Data for analysis:
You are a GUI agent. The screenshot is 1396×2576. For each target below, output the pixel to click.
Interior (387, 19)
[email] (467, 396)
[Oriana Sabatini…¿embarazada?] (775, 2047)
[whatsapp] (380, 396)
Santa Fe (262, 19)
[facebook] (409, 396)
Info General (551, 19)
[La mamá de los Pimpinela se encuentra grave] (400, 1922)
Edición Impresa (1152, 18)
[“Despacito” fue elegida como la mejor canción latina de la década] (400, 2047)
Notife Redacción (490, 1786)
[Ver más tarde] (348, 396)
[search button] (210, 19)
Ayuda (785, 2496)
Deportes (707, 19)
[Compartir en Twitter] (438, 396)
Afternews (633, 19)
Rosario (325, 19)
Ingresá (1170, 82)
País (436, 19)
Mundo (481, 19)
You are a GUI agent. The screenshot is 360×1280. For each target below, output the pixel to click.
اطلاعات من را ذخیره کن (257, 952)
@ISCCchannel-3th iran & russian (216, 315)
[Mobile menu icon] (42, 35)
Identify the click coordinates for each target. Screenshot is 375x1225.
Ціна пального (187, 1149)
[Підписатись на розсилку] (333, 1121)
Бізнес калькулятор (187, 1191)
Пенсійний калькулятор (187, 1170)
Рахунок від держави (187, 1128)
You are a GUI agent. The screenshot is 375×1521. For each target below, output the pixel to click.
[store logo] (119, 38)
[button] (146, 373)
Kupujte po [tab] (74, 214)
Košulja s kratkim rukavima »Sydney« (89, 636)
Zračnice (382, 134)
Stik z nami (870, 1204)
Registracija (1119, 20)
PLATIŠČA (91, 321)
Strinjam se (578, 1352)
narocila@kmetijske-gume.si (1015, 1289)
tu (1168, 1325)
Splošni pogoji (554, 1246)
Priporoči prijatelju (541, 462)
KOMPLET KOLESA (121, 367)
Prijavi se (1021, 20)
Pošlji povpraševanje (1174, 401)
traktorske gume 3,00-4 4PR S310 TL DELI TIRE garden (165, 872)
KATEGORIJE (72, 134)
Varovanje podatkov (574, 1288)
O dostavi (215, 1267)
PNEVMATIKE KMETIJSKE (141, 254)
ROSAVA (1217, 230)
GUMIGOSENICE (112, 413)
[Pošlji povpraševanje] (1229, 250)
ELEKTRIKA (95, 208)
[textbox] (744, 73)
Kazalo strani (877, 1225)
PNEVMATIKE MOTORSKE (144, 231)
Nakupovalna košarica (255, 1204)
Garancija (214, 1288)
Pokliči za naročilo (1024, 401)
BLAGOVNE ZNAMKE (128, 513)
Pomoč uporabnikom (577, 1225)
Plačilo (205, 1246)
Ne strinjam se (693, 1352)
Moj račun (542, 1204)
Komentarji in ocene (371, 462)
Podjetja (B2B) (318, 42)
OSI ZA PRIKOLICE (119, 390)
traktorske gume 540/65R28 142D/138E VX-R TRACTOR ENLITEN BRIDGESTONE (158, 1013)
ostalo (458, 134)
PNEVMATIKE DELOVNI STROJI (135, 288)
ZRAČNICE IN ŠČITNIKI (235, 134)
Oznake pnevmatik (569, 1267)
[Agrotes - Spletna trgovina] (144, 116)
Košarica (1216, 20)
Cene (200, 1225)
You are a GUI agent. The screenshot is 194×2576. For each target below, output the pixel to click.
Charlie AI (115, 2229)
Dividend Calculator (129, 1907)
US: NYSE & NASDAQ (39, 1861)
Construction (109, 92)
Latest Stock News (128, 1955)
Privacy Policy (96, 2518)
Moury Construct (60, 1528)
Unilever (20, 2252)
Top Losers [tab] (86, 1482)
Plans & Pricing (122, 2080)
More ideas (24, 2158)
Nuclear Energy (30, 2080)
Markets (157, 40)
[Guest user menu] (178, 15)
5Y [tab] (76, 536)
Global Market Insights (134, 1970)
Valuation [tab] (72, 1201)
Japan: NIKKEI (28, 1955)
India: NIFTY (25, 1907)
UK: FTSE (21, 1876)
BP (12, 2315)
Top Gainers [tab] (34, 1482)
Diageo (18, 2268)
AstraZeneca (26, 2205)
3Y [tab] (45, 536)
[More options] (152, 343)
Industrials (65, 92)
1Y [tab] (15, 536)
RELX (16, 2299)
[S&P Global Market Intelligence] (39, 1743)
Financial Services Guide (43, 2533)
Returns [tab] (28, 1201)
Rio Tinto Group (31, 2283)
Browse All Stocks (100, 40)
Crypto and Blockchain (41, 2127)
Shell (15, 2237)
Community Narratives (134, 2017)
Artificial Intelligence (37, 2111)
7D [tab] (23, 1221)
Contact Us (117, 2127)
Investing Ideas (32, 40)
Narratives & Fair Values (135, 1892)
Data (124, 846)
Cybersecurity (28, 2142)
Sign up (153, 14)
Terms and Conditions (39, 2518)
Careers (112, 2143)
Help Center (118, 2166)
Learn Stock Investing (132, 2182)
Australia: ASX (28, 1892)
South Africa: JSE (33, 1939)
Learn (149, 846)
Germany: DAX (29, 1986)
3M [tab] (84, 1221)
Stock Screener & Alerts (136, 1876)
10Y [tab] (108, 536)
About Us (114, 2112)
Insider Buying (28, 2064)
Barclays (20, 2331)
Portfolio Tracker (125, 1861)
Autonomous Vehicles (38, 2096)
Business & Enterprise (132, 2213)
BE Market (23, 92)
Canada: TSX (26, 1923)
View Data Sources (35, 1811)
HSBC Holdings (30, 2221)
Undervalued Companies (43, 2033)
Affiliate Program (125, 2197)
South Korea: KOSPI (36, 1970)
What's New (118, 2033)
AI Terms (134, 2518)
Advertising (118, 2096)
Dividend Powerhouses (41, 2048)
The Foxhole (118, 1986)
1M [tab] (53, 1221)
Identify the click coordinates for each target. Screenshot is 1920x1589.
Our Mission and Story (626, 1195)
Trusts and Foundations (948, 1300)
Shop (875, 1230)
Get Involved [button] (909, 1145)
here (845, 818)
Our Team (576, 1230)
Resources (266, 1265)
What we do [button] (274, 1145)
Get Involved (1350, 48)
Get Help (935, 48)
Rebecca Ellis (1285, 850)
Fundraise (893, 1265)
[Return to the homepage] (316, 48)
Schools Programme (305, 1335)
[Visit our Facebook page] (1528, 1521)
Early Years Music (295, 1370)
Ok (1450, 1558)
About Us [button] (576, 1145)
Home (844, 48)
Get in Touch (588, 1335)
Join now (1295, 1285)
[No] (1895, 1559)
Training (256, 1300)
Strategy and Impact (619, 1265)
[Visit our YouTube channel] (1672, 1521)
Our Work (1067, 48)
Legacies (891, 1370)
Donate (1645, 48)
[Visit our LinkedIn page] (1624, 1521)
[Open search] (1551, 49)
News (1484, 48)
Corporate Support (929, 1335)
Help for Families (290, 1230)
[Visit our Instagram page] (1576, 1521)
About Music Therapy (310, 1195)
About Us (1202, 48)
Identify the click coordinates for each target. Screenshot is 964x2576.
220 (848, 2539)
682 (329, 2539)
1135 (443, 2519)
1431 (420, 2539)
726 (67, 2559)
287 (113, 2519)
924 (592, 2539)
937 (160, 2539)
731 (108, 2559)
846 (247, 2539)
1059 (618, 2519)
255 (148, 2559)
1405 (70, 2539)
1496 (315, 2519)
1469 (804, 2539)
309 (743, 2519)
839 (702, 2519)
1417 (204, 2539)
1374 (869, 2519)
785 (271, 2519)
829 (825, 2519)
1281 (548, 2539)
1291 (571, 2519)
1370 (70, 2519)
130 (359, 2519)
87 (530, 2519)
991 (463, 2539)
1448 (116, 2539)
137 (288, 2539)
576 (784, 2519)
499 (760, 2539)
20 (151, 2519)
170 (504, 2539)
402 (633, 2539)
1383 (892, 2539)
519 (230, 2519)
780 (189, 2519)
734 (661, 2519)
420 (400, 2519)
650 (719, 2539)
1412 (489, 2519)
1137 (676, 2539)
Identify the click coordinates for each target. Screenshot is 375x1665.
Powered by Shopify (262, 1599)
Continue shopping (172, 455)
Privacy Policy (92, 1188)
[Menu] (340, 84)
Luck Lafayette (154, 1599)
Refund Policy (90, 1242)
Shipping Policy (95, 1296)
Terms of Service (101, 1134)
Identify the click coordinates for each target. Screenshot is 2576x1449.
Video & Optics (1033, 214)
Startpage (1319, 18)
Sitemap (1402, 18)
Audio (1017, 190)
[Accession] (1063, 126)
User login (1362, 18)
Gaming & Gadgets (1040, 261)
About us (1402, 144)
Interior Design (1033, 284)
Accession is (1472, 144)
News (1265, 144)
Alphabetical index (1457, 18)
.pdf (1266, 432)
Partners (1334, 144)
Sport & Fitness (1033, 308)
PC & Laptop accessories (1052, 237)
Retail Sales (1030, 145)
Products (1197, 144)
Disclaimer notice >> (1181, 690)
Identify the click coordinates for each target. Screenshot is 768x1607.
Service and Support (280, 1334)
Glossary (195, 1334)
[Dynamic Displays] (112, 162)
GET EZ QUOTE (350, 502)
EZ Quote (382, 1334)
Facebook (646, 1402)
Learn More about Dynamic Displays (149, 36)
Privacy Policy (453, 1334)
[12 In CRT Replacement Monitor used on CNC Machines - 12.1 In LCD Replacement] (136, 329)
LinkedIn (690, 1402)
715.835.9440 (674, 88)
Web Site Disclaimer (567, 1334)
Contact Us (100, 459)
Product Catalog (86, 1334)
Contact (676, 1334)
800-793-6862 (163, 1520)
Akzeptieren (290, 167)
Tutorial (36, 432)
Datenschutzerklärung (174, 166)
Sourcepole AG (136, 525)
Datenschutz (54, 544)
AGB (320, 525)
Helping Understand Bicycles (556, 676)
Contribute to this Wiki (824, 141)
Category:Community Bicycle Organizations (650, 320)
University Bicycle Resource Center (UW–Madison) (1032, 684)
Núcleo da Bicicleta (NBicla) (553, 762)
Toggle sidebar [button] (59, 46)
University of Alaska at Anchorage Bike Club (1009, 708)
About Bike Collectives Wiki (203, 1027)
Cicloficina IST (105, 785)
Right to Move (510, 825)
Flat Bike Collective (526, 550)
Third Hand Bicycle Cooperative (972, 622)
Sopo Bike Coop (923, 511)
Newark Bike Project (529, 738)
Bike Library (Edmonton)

Try it:
Take exactly the lines from the one containing "Products (1197, 144)" through the one containing "Contact Us (100, 459)" in the data above, and output them with nothing added.

Solution:
Products (1197, 144)
Disclaimer notice >> (1181, 690)
Identify the click coordinates for each target. Screenshot is 768x1607.
Service and Support (280, 1334)
Glossary (195, 1334)
[Dynamic Displays] (112, 162)
GET EZ QUOTE (350, 502)
EZ Quote (382, 1334)
Facebook (646, 1402)
Learn More about Dynamic Displays (149, 36)
Privacy Policy (453, 1334)
[12 In CRT Replacement Monitor used on CNC Machines - 12.1 In LCD Replacement] (136, 329)
LinkedIn (690, 1402)
715.835.9440 (674, 88)
Web Site Disclaimer (567, 1334)
Contact Us (100, 459)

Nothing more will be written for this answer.